Chiude l’LP lainnereP, un pezzo d’atmosfera costruito sui temi di uno dei loro cavalli di battaglia di Micro, Perennial, perfetto brano da usare come intro o come outro nei loro futuri show.

Prima di concludere, qualche considerazione sui testi. Essi sono connotati da una profondità davvero rara. Le tematiche spaziano ma hanno sempre come riferimento l’umano, le difficoltà nei rapporti intrapersonali e con se stessi, la visione dell’uomo sul mondo circostante, la disillusione, ma anche la forza necessaria per andare avanti nonostante le varie difficoltà.
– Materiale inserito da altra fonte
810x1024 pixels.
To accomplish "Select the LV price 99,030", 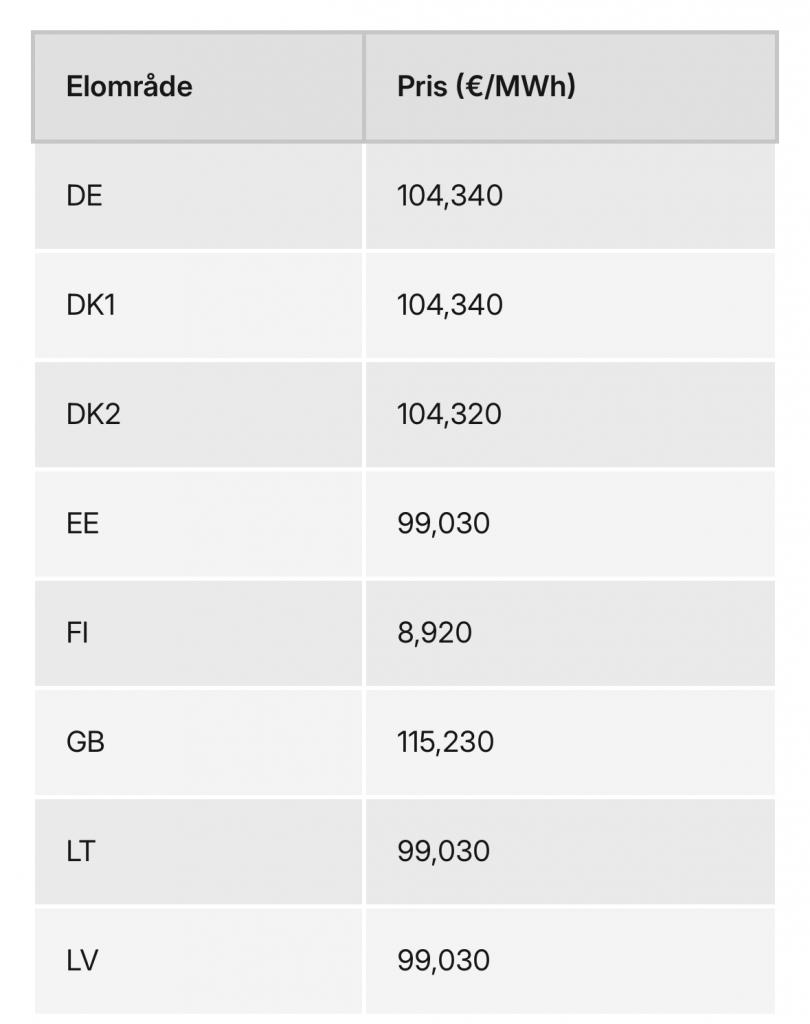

Qualcuno potrebbe trovarci del pessimismo, una sorta di rinuncia alla voglia di trovare un senso all’esistenza. Piuttosto lo definirei realismo. La lotta tra i simili, l’homo homini lupus di hobbesiana memoria portata alle estreme conseguenze.

Un punto di vista schietto su di un mondo che sembra quasi abbia perso la bussola, che annaspa per provare a cercare un senso alla propria esistenza. E tenendo conto del passato di questi quattro ragazzi, da dove vengono e come hanno vissuto, beh, diventa comprensibile come la rabbia e la forza contenuta nelle loro composizioni funga da completamento al messaggio che vogliono trasmettere al mondo intero con la loro arte. Canta la Shmailyuk in Judgment (& Punishment): We came from the land, where kindnesss equals weakness. Feelings are unconditional and help is something supernatural.

C’è una visione disattesa, soprattutto dall’ignoranza, altro tema caro ai nostri e ben sviluppato in molti dei loro brani, e visto come uno dei mali principali della società contemporanea.
Resta ora da attendere quale sarà il loro prossimo passo, la loro prossima evoluzione, la quale di certo sorprenderà il numeroso seguito di fan che, a quanto pare, non cessa di crescere.